===== SEITENTEXT =====
Sie spricht leise, wie alle Göttinnen. Als sich am Ende der Prêt-à-porter-Woche, nach der Schau von Miu Miu, die Gäste um Miuccia Prada drängen, ist sie kaum zu verstehen. So viel aber wird klar: Die Altmeisterin der Mode, die wie immer alles zusammenfasst und weiterdreht, will mit ihrer Kleidung alle ansprechen, vom Kind bis zum Erwachsenen. Jeden Morgen müsse sie sich entscheiden, sagt die Vierundsiebzigjährige lachend, ob sie eine Fünfzehnjährige sei oder eine alte Frau kurz vor dem Ende.
Man sieht die Vielfalt auf dem Laufsteg im Palais d’Iéna: Anklänge an Schuluniformen, dann Lehrerinnenkostüme, dann Großmutters Pelzjacke (aber aus politisch korrektem Lammfell), knitternde Cocktailkleider, übergroße Skijacken. Der Trend geht zu ladylike, mit langen Mänteln, Perlenketten und der Lederhandtasche unterm Arm.
=====
[FRAGEN]
(a) Weshalb ist Miuccia Prada laut dem Text über die Miu-Miu-Schau nach der Schau kaum zu verstehen? Beantworten Sie dies in ein bis drei Sätzen.
(b) Fahren Sie mit dem Text über die Miu-Miu-Schau im Anschluss an dessen letzten Satz fort.
===== DATENSÄTZE =====
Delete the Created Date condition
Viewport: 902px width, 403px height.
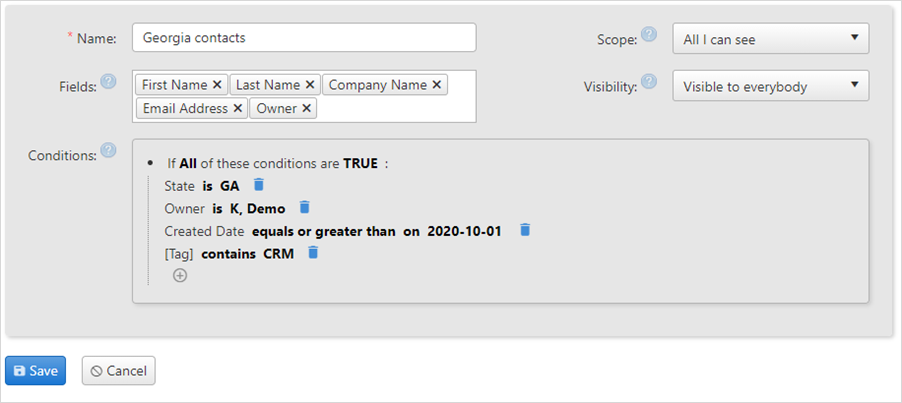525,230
=====
===== DATENSÄTZE =====
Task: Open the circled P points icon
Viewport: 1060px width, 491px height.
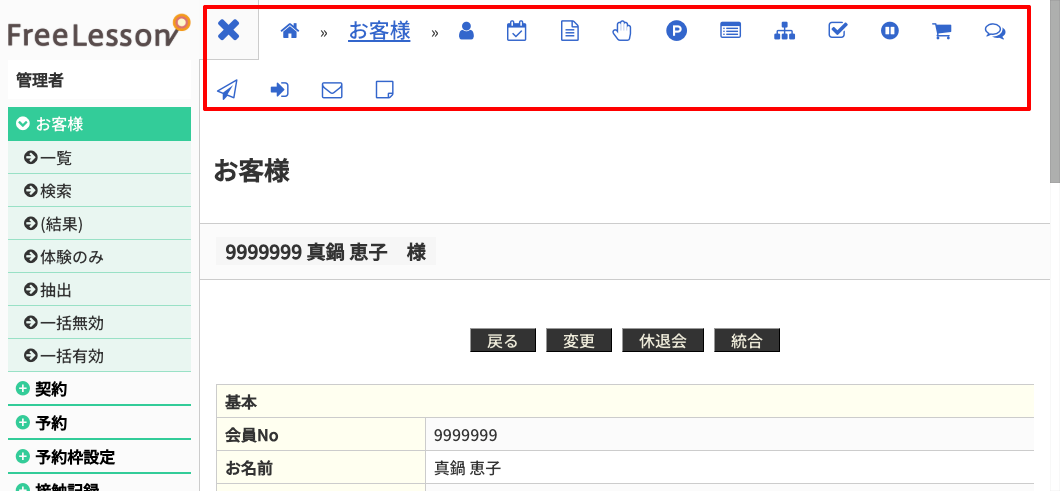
=====
===== DATENSÄTZE =====
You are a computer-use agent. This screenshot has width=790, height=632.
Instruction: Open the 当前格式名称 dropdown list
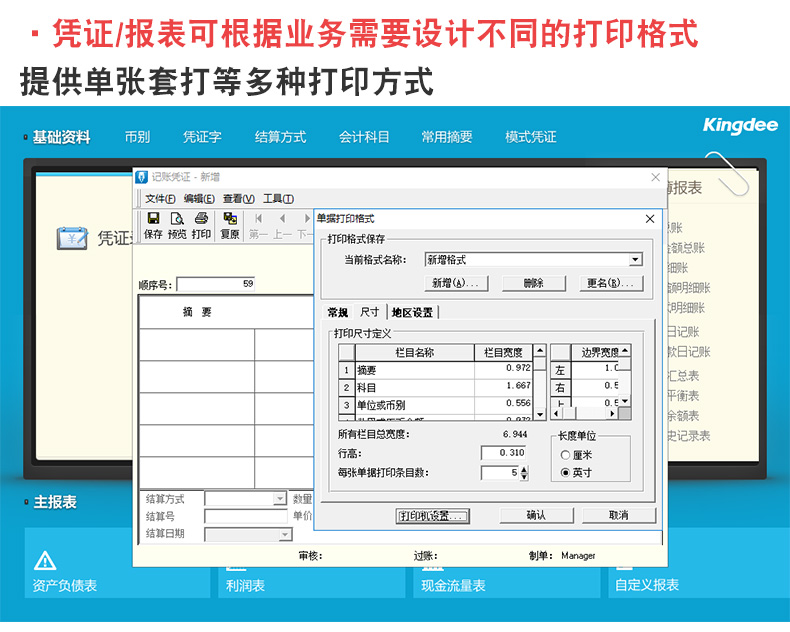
=====
[ANTWORTEN]
(a) Sie spricht leise, wie alle Göttinnen. Zudem drängen sich die Gäste nach der Schau um sie.

(b)
Die Mini-Miniröcke und bauchfreien Oberteile der letzten Saisons sind ihr jetzt zu kurz gedacht. Den Influencerinnen boten sie eine wunderbare Spielfläche für Sixpacks und durchtrainierte Oberschenkel. Eine letzte Erinnerung an diese Freizügigkeiten: geschrumpfte Proportionen mit gekürzten Ärmeln, die schon am Ellbogen enden, und wippende Röcke, die nicht mehr Minirock und noch nicht richtig Cocktailkleid sind.
Miuccia Prada will alle abdecken und einkleiden. Man sieht es an den Models. Über den Laufsteg gehen nicht nur Gigi Hadid und Loli Bahia. Kristin Scott Thomas feiert mit 63 Jahren ihr Debüt, auf den Brettern, die nicht die Welt bedeuten. Die spanische Schauspielerin Ángela Molina, 68 Jahre alt, lässt sich ebenfalls feiern. Und Qin Huilan, eine Ärztin aus Schanghai, wurde gecastet, weil sie sich auf Instagram als Prada-Fan geoutet hatte. Seit ihr Sohn ihr geholfen habe, sich bei Instagram anzumelden, schreibt die Siebzigjährige, „habe ich die Tür zu einer neuen Welt geöffnet“ – also zum Miu-Miu-Laufsteg, den sie würdig abschreitet, bei der Schlussrunde allerdings mit viel zu viel Abstand zur Vorderfrau, vermutlich weil sie dieses Tempo einfach nicht erwartet hat.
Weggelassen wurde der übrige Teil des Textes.